4-Year-Old’s Death Rekindles Beach Driving Debate

By, Saul Saenz.
Questions linger after a 4-year-old girl from the United Kingdom was hit and killed by a car on the sand along Daytona Beach.
The toddler’s death was the first accident since 1996 involving a person hit and killed on the beach.
In response, some have started asking if driving along the beach should continue.
Some beachgoers called the accident just that: An accident. They said it could have happened anywhwere, and that driving on the beach should continue.
Others said it’s a wake-up call to eliminate it.
The debate stemmed from Saturday’s tragic accident, when Ellie Bland, 4, was visiting Daytona Beach with her great aunt and uncle.
Witnesses said Ellie darted out into oncoming traffic, and was struck by a car driven by Barbara Worley, of Georgia. Then something happened that caused Worley to drive over the girl a second time.

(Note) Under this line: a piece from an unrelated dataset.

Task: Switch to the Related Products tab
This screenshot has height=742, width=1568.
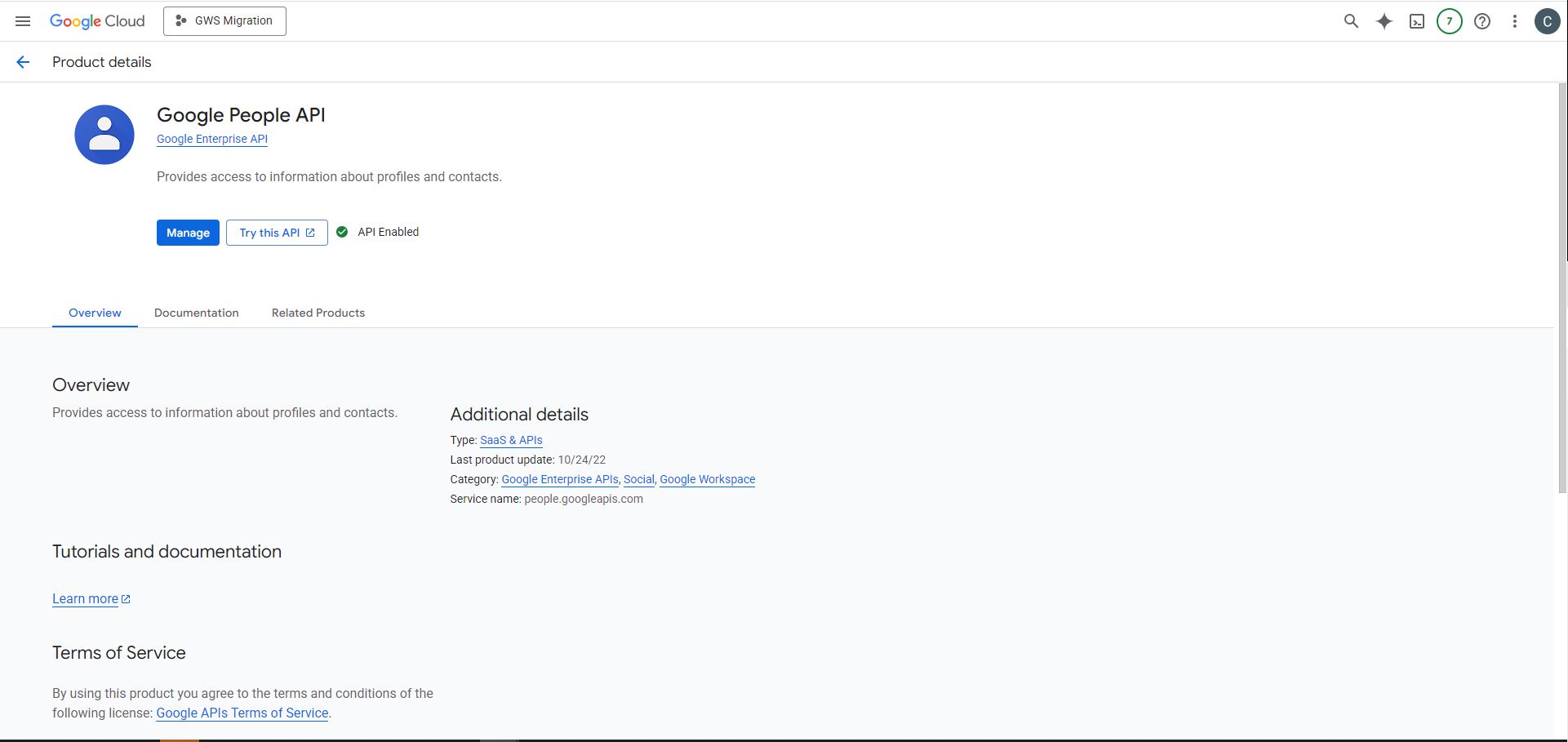Action: point(318,313)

Ellie was pronounced dead on the scene.
A day later, beachgoers held their children and grandchildren a little more tightly as they walked and shared the beach with traffic.

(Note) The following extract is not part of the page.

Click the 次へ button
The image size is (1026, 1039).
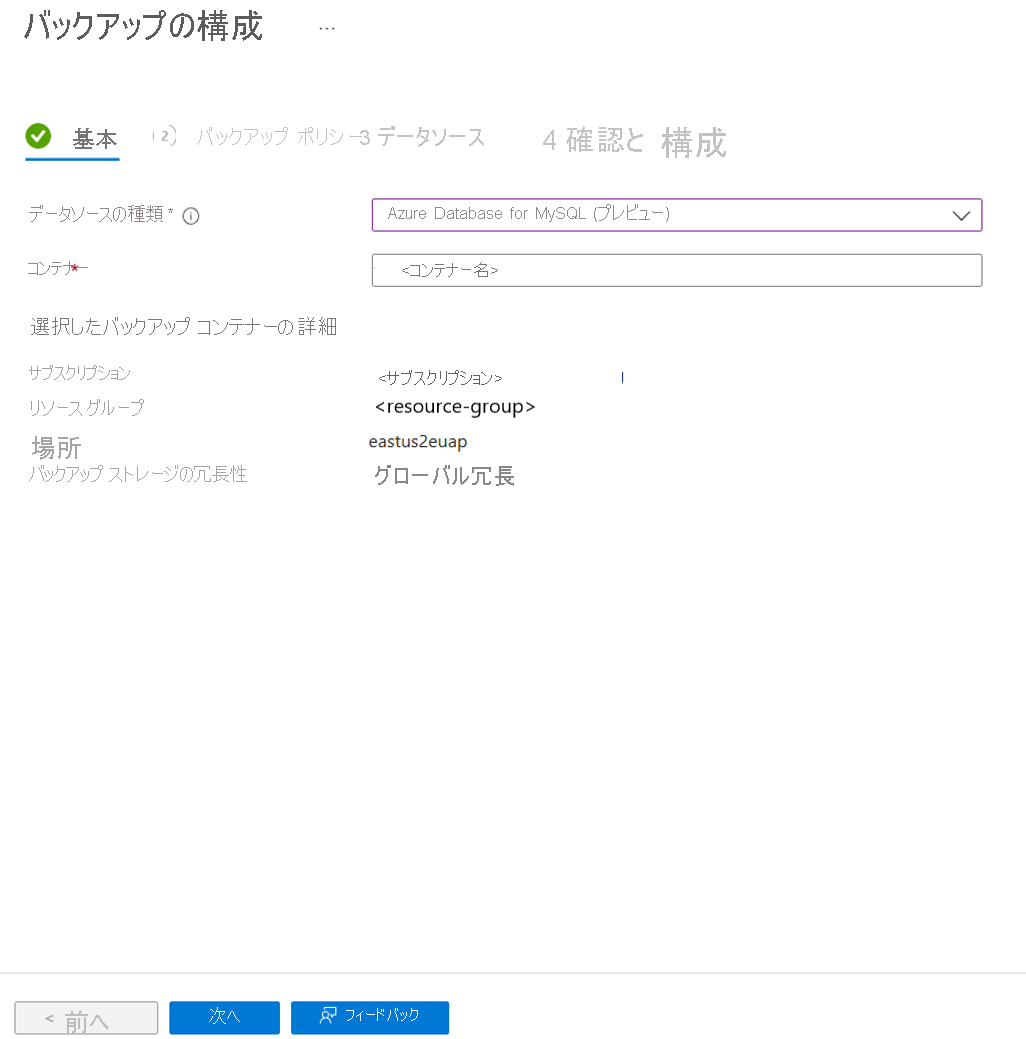tap(224, 1017)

Some wondered if driving should still be permitted on the beach following the little girl’s death.
“Absolutely,” said Rich Miller, visiting from New Hampshire. “This is one of the only places in the nation that you can do that.”

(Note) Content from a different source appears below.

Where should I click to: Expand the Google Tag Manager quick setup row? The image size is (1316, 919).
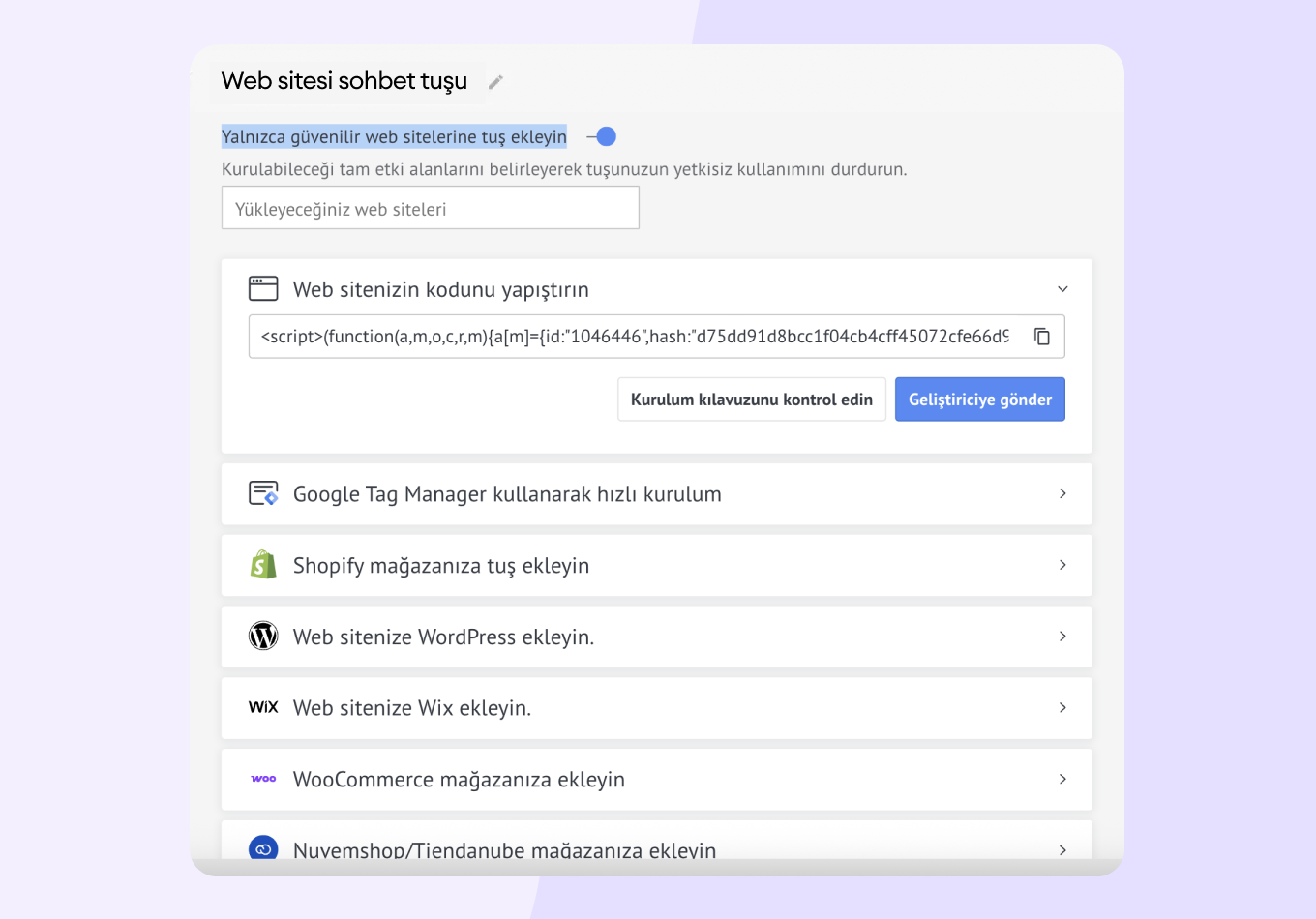(1062, 493)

“I don’t really like it, because I have a 4-year-old grandson, too,” said Robin Calloway, from North Carolina. “You don’t think you can watch him any minute, and that could happen to anybody.”
The investigation of the fatal accident was turned over to the Florida Highway Patrol. Officials have not determined if Worley will be charged.
Beach Driving Excerpt from, Surfriders Foundation
Driving on the beach is a long-standing tradition in many areas of the United States, including Cape Cod National Seashore in Massachusetts, portions of the New Jersey shore, North Carolina’s Outer Banks, Georgia’s islands, certain areas in Florida, North and South Padre Islands and other areas in Texas, and several areas in Oregon and Washington, including the Long Beach Peninsula shoreline. In many of these areas, access to the beaches for swimming, surfing, fishing or just a day at the beach would be very difficult, if not impossible without allowing beach driving.
It is also widely recognized that beach driving can cause serious ecological impacts by potentially destroying nesting areas for sea turtles and birds such as the piping plover and damaging or destroying vegetation and dunes. Shore erosion can be accelerated by careless beach driving and vehicles on the beach can be a safety hazard to beach goers.
In recognition of the potential impacts of beach driving, most areas that allow this practice regulate it in some way, including:requiring licenses or passes, limiting the number of vehicles on the beach, limiting beach, driving to certain types of vehicles (e.g. 4WD), enforcing speed limits, specifying beach access ramps and the, allowed driving zone along the beach, prohibiting driving on dunes an in other ecologically sensitive areas, prohibiting driving during certain times of the year, such as during seabird or sea turtle nesting seasons or when beach pedestrian traffic is so high that vehicles on the beach would represent a safety hazard
Volusia County in Florida is home of Daytona Beach and New Smyrna Beach, where there is a tradition of beach driving dating back to the early days of the automobile.